### RECORDS SUPPLIED

- - - - - - -

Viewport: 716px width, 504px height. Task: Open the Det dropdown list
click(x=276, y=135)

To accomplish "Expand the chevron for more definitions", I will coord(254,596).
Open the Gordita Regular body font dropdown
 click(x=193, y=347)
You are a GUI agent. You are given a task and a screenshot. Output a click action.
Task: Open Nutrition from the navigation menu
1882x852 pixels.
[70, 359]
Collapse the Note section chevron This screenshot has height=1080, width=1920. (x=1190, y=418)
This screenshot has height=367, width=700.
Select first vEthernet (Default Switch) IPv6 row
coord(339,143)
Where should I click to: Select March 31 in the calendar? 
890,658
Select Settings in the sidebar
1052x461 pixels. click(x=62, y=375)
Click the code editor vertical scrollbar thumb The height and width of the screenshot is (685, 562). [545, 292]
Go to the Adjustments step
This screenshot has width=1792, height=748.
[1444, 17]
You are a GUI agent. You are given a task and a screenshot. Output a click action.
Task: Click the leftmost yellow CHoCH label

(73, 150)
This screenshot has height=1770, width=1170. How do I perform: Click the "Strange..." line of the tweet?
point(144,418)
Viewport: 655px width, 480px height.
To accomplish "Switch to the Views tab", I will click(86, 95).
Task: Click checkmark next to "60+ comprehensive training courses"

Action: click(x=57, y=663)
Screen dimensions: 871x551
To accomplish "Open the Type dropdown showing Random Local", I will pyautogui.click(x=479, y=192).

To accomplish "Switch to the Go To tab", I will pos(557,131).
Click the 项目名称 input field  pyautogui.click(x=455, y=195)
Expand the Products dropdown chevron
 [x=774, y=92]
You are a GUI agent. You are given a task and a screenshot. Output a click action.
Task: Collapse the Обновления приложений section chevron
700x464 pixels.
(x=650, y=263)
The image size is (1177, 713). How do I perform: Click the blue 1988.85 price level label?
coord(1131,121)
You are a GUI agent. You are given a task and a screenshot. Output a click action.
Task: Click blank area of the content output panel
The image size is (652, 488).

- - - - - - -

Tally how many lines in the items above contain the string "Select", counting a match only when the capitalization is identical. Reply with the number alone.

3